El abogado se movió.

– Un comité de investigación… eso es lo que aconsejo. Entrevistas a testigos, declaraciones de los supervivientes, registros domiciliarios, interrogatorios de los sospechosos, órdenes, informes, referencias, recomendaciones. -Miró a Ricard, sentado al otro lado de la mesa, y sonrió enseñando sus dientes torcidos hacia dentro-. Solo el papeleo llevará meses.

– Excelente. Excelente, mi querido Chalabre. -La cabeza de Luzac se meneó por encima del escritorio como un ganso de feria esquivando los aros de madera arrojados por los espectadores.

– Atendí al hombre que se tiró de una ventana. -Joseph se había propuesto no levantar la voz, pero allí estaba-. Era constructor de barcos. Tocó un poco de dinero e intentó montar su propio negocio. Cuando no pudo pagar sus deudas, los administradores le confiscaron todo y lo metieron en la cárcel. No era un espía ni un traidor. Trató de alistarse, pero lo rechazaron por demasiado bajo. Era inocente.

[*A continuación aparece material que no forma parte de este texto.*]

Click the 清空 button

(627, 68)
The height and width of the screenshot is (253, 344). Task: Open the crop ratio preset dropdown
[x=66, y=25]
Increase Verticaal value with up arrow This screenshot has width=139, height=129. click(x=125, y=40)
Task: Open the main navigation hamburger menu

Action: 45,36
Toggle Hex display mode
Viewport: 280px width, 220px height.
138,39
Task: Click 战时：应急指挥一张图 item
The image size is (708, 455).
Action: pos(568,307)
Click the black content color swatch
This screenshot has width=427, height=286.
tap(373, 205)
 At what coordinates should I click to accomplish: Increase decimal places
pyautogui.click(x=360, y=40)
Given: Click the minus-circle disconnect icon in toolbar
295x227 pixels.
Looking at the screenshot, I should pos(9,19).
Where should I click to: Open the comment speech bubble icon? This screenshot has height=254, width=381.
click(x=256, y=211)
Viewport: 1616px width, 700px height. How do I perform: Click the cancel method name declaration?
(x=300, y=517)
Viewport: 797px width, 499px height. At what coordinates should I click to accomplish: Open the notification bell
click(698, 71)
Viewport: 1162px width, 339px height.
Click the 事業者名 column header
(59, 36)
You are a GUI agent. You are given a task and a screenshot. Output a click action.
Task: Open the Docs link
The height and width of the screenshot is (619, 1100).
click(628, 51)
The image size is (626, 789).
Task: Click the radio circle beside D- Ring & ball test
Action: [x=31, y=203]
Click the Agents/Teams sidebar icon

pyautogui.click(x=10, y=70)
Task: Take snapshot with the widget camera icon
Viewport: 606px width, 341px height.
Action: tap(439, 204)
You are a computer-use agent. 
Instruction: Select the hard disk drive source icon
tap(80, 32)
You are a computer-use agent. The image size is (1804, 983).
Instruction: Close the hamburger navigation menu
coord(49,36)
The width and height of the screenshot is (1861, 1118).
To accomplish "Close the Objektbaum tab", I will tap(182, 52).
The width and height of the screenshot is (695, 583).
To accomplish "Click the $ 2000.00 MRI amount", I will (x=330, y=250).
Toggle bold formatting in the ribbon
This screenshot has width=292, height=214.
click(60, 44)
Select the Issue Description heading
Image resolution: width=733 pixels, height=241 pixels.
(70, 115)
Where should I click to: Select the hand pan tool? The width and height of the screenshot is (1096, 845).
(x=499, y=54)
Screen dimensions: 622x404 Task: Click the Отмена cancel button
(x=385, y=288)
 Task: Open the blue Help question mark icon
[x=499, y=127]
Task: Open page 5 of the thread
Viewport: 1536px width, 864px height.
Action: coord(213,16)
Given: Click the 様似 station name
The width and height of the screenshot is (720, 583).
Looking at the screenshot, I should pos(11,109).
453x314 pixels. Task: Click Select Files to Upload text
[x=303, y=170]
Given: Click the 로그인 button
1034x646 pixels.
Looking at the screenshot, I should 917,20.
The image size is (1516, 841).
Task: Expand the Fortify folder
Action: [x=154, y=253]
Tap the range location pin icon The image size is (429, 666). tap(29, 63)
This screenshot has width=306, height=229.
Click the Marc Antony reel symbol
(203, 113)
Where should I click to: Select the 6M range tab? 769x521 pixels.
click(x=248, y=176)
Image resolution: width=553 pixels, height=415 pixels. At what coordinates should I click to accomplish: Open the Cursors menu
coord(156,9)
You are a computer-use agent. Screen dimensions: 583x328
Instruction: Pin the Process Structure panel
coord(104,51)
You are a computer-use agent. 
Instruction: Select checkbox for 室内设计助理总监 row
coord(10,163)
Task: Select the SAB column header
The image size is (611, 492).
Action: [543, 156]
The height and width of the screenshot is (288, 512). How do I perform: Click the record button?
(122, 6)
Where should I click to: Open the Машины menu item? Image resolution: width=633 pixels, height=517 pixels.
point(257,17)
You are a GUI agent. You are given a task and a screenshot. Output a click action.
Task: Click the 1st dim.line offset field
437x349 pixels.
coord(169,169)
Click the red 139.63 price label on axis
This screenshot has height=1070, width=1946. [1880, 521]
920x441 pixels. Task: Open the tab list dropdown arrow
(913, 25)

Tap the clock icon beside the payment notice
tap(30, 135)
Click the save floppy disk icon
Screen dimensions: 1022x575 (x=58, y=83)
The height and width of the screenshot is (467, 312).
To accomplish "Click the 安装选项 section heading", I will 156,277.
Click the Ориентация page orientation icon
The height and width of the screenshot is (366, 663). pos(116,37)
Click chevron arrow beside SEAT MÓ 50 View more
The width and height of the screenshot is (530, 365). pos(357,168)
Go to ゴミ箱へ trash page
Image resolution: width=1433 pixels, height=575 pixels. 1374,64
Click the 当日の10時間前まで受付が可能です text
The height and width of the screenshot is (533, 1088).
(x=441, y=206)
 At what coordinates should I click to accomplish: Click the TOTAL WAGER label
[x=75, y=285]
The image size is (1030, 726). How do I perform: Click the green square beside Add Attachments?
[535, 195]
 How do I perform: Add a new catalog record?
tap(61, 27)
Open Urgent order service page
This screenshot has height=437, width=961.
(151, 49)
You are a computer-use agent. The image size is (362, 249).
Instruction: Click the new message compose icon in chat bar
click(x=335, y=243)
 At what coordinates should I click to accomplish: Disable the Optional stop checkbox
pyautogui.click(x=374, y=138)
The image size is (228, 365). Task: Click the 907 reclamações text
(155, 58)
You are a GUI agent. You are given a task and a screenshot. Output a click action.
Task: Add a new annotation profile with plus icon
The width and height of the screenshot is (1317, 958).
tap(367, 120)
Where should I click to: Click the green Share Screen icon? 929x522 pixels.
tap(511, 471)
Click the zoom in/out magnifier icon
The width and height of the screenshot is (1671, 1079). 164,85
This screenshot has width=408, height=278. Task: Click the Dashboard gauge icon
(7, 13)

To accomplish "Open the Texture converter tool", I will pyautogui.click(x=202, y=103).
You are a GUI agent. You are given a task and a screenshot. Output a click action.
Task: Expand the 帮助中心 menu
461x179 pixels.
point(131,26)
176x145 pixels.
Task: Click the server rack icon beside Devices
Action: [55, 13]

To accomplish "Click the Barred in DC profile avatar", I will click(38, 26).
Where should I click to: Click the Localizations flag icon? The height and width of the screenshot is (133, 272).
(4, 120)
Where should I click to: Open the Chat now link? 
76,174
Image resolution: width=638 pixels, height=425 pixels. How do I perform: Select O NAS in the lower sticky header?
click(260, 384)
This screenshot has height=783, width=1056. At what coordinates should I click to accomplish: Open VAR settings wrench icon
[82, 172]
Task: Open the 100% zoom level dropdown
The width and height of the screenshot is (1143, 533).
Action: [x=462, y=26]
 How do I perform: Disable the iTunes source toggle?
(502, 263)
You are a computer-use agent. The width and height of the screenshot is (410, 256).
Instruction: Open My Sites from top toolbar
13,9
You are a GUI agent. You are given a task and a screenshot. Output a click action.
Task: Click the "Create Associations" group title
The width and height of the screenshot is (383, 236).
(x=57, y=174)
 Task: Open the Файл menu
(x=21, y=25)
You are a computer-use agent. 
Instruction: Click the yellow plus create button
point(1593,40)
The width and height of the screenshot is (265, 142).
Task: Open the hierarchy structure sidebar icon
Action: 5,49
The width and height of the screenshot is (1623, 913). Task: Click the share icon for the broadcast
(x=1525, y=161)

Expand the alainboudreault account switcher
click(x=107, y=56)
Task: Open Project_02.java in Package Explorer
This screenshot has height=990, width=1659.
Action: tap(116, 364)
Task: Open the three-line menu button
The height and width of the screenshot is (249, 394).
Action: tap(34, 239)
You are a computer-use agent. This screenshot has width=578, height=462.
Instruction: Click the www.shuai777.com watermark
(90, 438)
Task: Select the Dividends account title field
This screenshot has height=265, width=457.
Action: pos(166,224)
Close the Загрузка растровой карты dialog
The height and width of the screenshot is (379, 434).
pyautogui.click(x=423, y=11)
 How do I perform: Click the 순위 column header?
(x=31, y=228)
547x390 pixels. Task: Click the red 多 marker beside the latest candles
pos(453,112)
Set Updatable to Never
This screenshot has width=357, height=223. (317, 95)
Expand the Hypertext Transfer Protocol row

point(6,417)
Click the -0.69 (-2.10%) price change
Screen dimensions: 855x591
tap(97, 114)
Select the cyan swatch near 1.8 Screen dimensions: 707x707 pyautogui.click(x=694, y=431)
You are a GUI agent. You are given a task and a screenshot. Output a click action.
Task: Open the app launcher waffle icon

– Sí. Por eso vamos a seguir adelante con este asunto. -Ricard sostuvo la mirada de Joseph-. Pero debemos hacerlo debidamente, asegurarnos de que se sigue lo que los abogados llaman el procedimiento debido. No queremos arrestar a quien no lo merece, ¿verdad?

– Oh, no -dijo él-, y tampoco querríamos que nada alterara las elecciones del mes que viene.

Al cabo de un rato, Ricard dijo:

– Si no podemos fiarnos los unos de los otros… -Abrió despacio las manos, como si algo se desprendiera de ellas.

¿Quién no había experimentado pánico en aquellas semanas opresivas en que todas las noticias acerca de la guerra habían sido malas? Joseph recordaba noche tras noche de insomnio, con el miedo bajándole por la columna vertebral mientras trataba de no pensar en el manifiesto de los prusianos y lo que prometía a todos los que no se habían opuesto de forma activa a la Revolución. Miró a Ricard, hundido en su asiento, y deseó decir que por supuesto nadie le responsabilizaba a él de las matanzas.